**Passage shown**
++++
No bullying. Anyway, as you can see from how long this video is, this video has been two months in the making. I started working on this using the May 15th build, but since then three other builds have come out on June 1st, June 15th, and July 2nd. been corresponding with Yandere Dev to fix some of these issues and some of them have already been implemented in these builds. So what problems does Yandere Simulator have?

Players are frustrated with the slow progression of development and how poorly the game runs. I've spent a lot of time investigating every little nook and cranny of this game, the C-Sharp compiler, and the Unity editor. In the live stream I looked at decompiled code, but now we have the actual leaked source code. I'm pretty confident in saying that you will not find a better analysis of the performance and architectural problems in Yandere Simulator. I need to get a feel for how the game runs in order to know what to look for.

It's important to note that for my initial benchmarks I used wine to run the game via the Lutris installer and that's why the text is missing. I booted up Yandere Simulator avoiding unfocusing the window because that would cause it to crash. Hopefully a wine specific bug, not a game bug. After making sure VSync was off and adjusting Yandere's breasts to the correct size, I walked around school.

Right away, I looked at the very conveniently placed FPS counter on the right side of my screen, and I noticed that I was not hitting 60 FPS. I thought this was pretty strange considering my PC's specs. Now admittedly, this initial load into the school scene is very heavy.

A fade from white is cleverly used to cover up the first two frames where game initialization stuff happens. Looking at the output of HTOP and Nvidia SMI, we can clearly see that neither my CPU nor my GPU are being maxed out. To confirm my suspicions, I ran Doom 2016. Here you can clearly see that my GPU is being used way more.
++++
**Data listing**
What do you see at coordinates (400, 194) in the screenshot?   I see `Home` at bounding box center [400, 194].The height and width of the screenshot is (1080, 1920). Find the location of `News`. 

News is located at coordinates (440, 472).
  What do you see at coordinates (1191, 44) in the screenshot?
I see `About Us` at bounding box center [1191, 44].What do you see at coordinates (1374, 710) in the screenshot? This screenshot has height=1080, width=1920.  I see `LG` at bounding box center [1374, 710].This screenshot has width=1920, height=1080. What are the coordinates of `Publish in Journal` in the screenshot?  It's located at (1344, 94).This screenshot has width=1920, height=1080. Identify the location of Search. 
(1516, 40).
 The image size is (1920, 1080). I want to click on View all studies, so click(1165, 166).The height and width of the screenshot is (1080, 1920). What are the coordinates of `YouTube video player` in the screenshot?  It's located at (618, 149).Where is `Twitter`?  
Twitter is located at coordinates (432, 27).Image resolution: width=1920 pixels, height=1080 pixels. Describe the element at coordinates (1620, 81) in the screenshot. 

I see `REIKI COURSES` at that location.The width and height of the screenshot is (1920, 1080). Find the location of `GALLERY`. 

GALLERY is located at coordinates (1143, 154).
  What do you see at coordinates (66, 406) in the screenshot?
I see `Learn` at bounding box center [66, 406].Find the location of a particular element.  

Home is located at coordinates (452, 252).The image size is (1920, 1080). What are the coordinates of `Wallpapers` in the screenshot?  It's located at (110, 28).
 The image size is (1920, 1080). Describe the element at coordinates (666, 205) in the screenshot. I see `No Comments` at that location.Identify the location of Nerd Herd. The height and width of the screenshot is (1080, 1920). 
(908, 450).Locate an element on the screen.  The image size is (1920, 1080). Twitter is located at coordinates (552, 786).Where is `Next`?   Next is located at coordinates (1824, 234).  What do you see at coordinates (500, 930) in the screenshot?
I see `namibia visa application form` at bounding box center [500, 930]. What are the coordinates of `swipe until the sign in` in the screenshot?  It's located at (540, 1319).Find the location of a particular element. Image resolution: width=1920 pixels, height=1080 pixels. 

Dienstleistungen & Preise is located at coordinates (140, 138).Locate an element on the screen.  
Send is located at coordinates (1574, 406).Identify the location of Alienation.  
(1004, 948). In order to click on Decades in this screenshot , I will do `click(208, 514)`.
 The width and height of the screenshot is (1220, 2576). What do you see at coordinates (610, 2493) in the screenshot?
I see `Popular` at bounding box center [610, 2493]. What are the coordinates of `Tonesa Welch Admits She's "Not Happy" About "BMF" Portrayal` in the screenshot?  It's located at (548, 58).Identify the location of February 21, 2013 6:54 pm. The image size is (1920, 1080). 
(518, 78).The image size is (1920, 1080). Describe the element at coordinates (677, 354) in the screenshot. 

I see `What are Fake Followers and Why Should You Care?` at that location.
++++
**Required actions**
1. According to the Yandere Simulator passage, which build was used when work on the video began?
2. Translate this sentence from the Yandere Simulator passage into Spanish: "I thought this was pretty strange considering my PC's specs."
The listing plays no role here.

**Solutions**
1. The May 15th build.

2. Me pareció bastante extraño teniendo en cuenta las especificaciones de mi PC.